— SET PROBLEM 1 —
Answer these questions from the forum thread:
(a) Which open-source library does it name for running Javascript statements in C# 2.0?
(b) Which tool does it suggest for evaluating expressions on properties?
(c) What is the package called that was written to simplify compiling and executing code dynamically?
— START PASSAGE TO READ —
All of that would definitely work. Personally, for that particular problem, I would probably take a little different approach. Maybe something like this:
class MyClass {
public Point point1, point2, point3;
private Point[] points;
public MyClass() {
//...
this.points = new Point[] {point1, point2, point3};
}
public void DoSomethingWith(int i) {
Point target = this.points[i+1];
// do stuff to target
}
}
When using patterns like this, you have to be careful that your data is stored by reference and not by value. In other words, don't do this with primitives. You have to use their big bloated class counterparts.
I realized that's not exactly the question, but the question has been pretty well answered and I thought maybe an alternative approach might help.
I don't now if you absolutely want to execute C# statements, but you can already execute Javascript statements in C# 2.0. The open-source library Jint is able to do it. It's a Javascript interpreter for .NET. Pass a Javascript program and it will run inside your application. You can even pass C# object as arguments and do automation on it.
Also if you just want to evaluate expression on your properties, give a try to NCalc.
You can use reflection to get the property and invoke it. Something like this:
object result = theObject.GetType().GetProperty("Property" + i).GetValue(theObject, null);
That is, assuming the object that has the property is called "theObject" :)
You also could implement a Webbrowser, then load a html-file wich contains javascript.
Then u go for the document.InvokeScript Method on this browser. The return Value of the eval function can be catched and converted into everything you need.
I did this in several Projects and it works perfectly.
Hope it helps
Uses reflection to parse and evaluate a data-binding expression against an object at run time.
DataBinder.Eval Method
I have written a package, SharpByte.Dynamic, to simplify the task of compiling and executing code dynamically. The code can be invoked on any context object using extension methods as detailed further here.
For example,
someObject.Evaluate<int>("6 / {{{0}}}", 3))
returns 3;
someObject.Evaluate("this.ToString()"))
returns the context object's string representation;
someObject.Execute(#
"Console.WriteLine(""Hello, world!"");
Console.WriteLine(""This demonstrates running a simple script"");
");
runs those statements as a script, etc.
Executables can be gotten easily using a factory method, as seen in the example here--all you need is the source code and list of any expected named parameters (tokens are embedded using triple-bracket notation, such as {{{0}}}, to avoid collisions with string.Format() as well as Handlebars-like syntaxes):
IExecutable executable = ExecutableFactory.Default.GetExecutable(executableType, sourceCode, parameterNames, addedNamespaces);
Each executable object (script or expression) is thread-safe, can be stored and reused, supports logging from within a script, stores timing information and last exception if encountered, etc. There is also a Copy() method compiled on each to allow creating cheap copies, i.e. using an executable object compiled from a script or expression as a template for creating others.
— END PASSAGE TO READ —
— START WORKING DATA —
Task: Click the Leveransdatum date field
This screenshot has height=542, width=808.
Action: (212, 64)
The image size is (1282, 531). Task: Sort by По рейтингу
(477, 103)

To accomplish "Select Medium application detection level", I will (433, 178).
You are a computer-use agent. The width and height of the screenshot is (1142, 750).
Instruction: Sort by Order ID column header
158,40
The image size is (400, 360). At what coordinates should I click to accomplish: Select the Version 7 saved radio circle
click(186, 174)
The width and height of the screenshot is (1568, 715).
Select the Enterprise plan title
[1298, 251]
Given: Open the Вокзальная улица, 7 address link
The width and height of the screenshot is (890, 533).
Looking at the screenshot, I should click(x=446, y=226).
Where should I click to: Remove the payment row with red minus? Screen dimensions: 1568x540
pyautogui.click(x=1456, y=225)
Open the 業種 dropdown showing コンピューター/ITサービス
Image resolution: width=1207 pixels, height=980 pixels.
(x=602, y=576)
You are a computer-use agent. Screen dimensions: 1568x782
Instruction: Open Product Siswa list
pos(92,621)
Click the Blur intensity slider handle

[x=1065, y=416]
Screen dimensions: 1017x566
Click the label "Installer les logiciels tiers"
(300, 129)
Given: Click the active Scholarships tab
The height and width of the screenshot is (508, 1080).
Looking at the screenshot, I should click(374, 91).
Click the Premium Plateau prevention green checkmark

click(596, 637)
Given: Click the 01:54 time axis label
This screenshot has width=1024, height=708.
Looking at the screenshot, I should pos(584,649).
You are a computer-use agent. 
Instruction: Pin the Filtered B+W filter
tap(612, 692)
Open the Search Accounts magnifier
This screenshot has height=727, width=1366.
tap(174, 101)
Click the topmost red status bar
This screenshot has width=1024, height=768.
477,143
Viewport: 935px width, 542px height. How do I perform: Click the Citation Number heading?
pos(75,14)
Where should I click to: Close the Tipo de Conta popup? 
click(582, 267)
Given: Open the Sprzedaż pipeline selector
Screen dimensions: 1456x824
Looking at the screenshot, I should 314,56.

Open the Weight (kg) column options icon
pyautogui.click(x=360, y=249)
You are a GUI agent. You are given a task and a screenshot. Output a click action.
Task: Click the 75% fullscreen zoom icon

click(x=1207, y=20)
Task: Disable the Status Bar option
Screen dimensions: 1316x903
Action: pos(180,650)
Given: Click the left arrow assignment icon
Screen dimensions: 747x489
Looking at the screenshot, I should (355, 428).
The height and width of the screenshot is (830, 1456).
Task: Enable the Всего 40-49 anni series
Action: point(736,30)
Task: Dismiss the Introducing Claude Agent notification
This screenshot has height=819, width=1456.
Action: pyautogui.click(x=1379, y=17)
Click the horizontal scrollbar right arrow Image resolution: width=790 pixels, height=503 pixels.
— END WORKING DATA —
— SET PROBLEM 2 —
In the rows, switch "Screen dimensions" to "Display size" in the stretch from the line that contains "Viewport: 935px width, 542px" through the line that contains "Action: pos(180,650)", and write out those lines again with nothing else changed.

— TASK ANSWER 1 —
(a) Jint
(b) NCalc
(c) SharpByte.Dynamic

— TASK ANSWER 2 —
Viewport: 935px width, 542px height. How do I perform: Click the Citation Number heading?
pos(75,14)
Where should I click to: Close the Tipo de Conta popup? 
click(582, 267)
Given: Open the Sprzedaż pipeline selector
Display size: 1456x824
Looking at the screenshot, I should 314,56.

Open the Weight (kg) column options icon
pyautogui.click(x=360, y=249)
You are a GUI agent. You are given a task and a screenshot. Output a click action.
Task: Click the 75% fullscreen zoom icon

click(x=1207, y=20)
Task: Disable the Status Bar option
Display size: 1316x903
Action: pos(180,650)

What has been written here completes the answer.